Kundenliste mit gelieferten Hüftprothesen
2010 empfahl das Bundesinstitut für Arzneimittel und Medizinprodukte (BfArM) nach einer Risikobewertung, das Hüftimplantat-System eines Schweizer Herstellers nicht mehr zu verwenden. Im November 2012 überließ das Regierungspräsidium Freiburg dem Institut unaufgefordert eine Liste, auf der alle Krankenhäuser standen, die vom Inverkehrbringen in 2003 bis 2012 diese Hüftimplantate erworben hatten.

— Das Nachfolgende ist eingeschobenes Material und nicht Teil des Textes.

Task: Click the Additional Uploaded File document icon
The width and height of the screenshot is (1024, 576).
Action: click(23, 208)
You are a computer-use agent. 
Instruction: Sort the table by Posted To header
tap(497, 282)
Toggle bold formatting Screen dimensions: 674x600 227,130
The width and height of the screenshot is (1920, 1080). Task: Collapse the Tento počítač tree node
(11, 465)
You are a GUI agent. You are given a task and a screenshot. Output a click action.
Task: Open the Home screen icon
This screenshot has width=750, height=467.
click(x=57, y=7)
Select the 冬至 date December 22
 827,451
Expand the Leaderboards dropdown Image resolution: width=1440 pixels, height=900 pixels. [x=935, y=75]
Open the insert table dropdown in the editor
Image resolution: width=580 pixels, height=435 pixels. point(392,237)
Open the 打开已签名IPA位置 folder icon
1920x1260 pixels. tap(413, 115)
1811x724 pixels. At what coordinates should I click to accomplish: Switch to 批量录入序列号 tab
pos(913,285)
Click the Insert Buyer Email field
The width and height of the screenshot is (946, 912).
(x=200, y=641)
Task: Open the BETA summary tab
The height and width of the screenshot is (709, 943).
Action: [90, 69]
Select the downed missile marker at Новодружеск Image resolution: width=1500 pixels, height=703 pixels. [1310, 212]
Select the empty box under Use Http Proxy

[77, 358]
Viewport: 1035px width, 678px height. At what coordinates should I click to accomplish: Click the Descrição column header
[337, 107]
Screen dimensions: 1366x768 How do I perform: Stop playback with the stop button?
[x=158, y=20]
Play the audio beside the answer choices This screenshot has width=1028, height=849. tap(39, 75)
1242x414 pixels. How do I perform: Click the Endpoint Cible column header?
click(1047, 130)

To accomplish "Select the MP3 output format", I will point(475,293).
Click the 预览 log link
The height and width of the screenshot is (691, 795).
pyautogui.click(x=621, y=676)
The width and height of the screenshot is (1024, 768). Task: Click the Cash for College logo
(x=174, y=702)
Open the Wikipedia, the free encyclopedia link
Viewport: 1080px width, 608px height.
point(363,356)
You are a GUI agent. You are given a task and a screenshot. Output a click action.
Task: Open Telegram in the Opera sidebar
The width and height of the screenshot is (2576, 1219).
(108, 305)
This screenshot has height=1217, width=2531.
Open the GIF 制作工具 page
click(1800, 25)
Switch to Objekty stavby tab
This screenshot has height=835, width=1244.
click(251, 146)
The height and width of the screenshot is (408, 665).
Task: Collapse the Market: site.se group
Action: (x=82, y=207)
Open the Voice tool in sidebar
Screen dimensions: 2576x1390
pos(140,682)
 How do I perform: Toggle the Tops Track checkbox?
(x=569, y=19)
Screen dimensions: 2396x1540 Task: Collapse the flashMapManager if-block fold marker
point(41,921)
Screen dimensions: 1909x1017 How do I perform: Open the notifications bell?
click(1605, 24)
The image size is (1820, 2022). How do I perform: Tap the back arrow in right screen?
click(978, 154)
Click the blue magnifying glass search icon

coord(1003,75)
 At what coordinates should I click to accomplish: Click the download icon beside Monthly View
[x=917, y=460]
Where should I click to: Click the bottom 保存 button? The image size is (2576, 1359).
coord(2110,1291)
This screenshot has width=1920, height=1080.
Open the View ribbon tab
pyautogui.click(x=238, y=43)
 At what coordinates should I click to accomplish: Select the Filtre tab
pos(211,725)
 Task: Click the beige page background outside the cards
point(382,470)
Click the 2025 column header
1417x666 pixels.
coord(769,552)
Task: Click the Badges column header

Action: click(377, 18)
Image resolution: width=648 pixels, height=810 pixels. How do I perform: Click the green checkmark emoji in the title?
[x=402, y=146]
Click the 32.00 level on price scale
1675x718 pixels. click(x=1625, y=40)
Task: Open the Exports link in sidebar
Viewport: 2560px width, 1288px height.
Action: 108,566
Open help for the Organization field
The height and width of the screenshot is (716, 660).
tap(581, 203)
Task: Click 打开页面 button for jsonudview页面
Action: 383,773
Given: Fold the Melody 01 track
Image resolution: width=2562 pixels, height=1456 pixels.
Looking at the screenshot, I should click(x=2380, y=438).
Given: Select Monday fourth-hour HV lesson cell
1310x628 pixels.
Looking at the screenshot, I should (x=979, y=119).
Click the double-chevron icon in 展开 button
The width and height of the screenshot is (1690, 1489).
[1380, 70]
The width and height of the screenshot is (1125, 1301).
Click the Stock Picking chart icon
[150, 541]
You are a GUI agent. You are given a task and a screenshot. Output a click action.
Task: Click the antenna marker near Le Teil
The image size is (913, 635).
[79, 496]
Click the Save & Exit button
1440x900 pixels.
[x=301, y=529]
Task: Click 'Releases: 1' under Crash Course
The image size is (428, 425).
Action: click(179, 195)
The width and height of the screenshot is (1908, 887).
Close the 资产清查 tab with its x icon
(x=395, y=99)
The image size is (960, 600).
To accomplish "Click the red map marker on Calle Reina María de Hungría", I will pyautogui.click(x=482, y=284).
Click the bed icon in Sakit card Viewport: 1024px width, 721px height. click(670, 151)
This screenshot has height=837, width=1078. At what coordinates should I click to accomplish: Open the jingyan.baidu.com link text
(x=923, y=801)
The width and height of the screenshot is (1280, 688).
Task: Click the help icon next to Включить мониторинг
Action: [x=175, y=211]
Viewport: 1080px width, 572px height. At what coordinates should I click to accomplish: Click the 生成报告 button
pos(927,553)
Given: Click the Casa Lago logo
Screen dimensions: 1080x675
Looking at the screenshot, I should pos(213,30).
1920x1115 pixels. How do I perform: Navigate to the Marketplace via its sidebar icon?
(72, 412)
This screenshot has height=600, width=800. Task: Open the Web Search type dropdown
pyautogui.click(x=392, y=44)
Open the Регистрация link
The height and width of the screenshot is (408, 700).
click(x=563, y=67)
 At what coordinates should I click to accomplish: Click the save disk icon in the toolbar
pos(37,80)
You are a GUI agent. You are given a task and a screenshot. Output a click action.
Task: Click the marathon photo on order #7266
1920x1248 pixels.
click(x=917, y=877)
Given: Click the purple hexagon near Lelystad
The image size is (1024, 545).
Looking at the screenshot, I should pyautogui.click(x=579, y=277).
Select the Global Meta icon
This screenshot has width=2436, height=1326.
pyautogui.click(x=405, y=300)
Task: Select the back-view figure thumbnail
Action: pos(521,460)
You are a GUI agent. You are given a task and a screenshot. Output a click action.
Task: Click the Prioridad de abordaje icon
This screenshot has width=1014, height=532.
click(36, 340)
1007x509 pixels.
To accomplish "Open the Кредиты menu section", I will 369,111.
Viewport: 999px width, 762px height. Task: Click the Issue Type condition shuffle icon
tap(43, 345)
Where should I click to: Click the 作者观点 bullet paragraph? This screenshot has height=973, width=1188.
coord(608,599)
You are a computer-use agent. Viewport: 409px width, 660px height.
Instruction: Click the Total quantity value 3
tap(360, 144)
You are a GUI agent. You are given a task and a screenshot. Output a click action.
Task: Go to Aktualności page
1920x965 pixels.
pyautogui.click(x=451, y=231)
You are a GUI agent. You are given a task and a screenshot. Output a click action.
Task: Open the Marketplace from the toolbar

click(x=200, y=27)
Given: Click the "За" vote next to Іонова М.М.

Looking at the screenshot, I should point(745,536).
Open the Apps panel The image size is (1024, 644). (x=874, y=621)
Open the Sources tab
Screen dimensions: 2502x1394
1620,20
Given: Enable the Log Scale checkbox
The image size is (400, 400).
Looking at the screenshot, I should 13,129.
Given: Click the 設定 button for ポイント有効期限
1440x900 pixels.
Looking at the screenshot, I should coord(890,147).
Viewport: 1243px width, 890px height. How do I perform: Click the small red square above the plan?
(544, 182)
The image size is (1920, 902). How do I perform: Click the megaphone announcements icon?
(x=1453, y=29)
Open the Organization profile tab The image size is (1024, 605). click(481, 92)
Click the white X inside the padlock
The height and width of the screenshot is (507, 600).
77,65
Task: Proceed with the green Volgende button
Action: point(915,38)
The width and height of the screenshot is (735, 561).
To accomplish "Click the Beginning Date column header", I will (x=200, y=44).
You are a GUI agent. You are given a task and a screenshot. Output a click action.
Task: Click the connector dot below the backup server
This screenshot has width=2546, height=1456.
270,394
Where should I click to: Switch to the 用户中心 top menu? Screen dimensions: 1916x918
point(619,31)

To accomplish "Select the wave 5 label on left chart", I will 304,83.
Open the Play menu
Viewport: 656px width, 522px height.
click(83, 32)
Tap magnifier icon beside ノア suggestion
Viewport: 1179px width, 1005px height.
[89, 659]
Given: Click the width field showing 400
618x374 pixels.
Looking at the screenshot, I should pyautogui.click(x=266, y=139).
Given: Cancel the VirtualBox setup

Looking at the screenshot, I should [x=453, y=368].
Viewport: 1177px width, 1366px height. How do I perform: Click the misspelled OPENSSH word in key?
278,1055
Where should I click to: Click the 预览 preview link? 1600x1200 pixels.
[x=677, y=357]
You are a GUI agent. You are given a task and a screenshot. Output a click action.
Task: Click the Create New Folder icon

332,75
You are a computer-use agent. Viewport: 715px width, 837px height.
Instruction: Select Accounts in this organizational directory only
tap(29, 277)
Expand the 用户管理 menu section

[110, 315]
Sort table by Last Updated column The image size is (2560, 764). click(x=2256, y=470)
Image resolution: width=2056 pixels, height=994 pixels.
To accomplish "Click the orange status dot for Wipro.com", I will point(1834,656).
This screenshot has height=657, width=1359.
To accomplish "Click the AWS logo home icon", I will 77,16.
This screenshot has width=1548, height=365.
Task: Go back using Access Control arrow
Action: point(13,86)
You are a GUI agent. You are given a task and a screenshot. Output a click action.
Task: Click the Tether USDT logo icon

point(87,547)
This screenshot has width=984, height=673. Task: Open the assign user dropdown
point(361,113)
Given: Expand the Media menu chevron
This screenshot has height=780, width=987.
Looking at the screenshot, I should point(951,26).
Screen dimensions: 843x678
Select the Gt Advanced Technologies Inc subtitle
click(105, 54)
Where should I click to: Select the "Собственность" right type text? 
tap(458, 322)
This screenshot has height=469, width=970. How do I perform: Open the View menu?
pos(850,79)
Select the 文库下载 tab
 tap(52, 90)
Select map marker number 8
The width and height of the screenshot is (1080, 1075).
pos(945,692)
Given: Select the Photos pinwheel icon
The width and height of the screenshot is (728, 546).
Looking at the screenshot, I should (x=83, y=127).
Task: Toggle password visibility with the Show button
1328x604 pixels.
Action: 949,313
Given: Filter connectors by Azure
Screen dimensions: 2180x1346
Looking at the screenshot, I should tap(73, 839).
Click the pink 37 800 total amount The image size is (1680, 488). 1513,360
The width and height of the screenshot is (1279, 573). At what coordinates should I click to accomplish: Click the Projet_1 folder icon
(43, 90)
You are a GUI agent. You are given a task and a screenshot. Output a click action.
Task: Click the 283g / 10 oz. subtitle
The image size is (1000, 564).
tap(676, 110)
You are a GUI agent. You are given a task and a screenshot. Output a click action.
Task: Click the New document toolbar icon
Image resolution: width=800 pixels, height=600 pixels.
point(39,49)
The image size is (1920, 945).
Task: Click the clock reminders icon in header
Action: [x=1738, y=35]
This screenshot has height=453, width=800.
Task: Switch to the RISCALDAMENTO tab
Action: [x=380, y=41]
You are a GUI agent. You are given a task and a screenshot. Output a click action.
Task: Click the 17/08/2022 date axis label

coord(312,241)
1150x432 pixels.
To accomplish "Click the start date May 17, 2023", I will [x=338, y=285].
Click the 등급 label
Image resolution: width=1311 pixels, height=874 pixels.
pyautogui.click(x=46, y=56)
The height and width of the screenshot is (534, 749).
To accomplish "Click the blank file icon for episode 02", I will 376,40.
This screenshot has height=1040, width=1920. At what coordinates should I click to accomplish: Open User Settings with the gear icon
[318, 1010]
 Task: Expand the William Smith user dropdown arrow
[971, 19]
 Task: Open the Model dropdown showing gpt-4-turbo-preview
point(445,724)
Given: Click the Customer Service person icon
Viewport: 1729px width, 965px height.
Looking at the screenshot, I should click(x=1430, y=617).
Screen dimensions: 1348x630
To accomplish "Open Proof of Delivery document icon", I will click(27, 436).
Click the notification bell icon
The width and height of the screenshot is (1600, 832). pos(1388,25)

Die Klägerinnen, gesetzliche Krankenkassen, forderten Einsicht in diese Liste. Sie wollten betroffene Patienten beraten und gegebenenfalls Regressansprüche verfolgen. Das Verwaltungsgericht Köln wies den Antrag ab, das Oberverwaltungsgericht Münster verpflichtete das Institut, unter Berücksichtigung seiner Auffassung den Antrag erneut zu bescheiden. Beide Parteien erhoben die Revision vor dem Bundesverwaltungsgericht - dieses wies den Auskunftsantrag der Krankenkassen endgültig und vollständig ab.
Anspruchsgrundlage außer Kraft gesetzt
Am 26.5.2021 wurde eine Änderung der Verordnung (EU) 2017/745 über Medizinprodukte wirksam, die dem BVerwG zufolge § 22 Abs. 3 der Medizinprodukte-Sicherheitsplanverordnung (MPSV) außer Kraft setzte und damit auch die von den Krankenkassen benannte Anspruchsgrundlage entfallen ließ. Da keine Übergangsregeln verabschiedet worden seien, sei die Gesetzeslage zum Zeitpunkt der letzten gerichtlichen Entscheidung maßgeblich.
§ 22 Abs. 3 MPSV hätte nicht geholfen
Die Leipziger Richter sahen auch kein schutzwürdiges Vertrauen der Klägerinnen auf die Fortgeltung dieser Norm, das das Interesse der Gesetzgeber an deren Fortfall überwiegen würden. § 22 Abs. 3 MPSV hätte ihnen sowieso nicht zu der begehrten Kundenliste verholfen: Die Vorschrift habe nur Akteneinsicht hinsichtlich der Informationen erlaubt, die das Institut für die Erstellung der Risikobewertung genutzt habe. Die Abnehmerliste sei aber für die Risikobewertung der Hüftprothese irrelevant gewesen - das Auskunftsrecht habe sich nicht auf diese Daten erstreckt. Das BVerwG stützt diese Auslegung auch auf den Zweck des Gesetzes: Träten Produktprobleme auf, benötigten betroffene Patienten und die Krankenkassen Informationen, die der Risikobewertung zugrunde lägen, um Schadensersatz- und Regressansprüche geltend zu machen. Eine Liste der Abnehmer hingegen bräuchten sie dafür nicht. Sie falle in das Betriebs- und Geschäftsgeheimnis, für die es keinerlei Offenbarungsbefugnis gebe.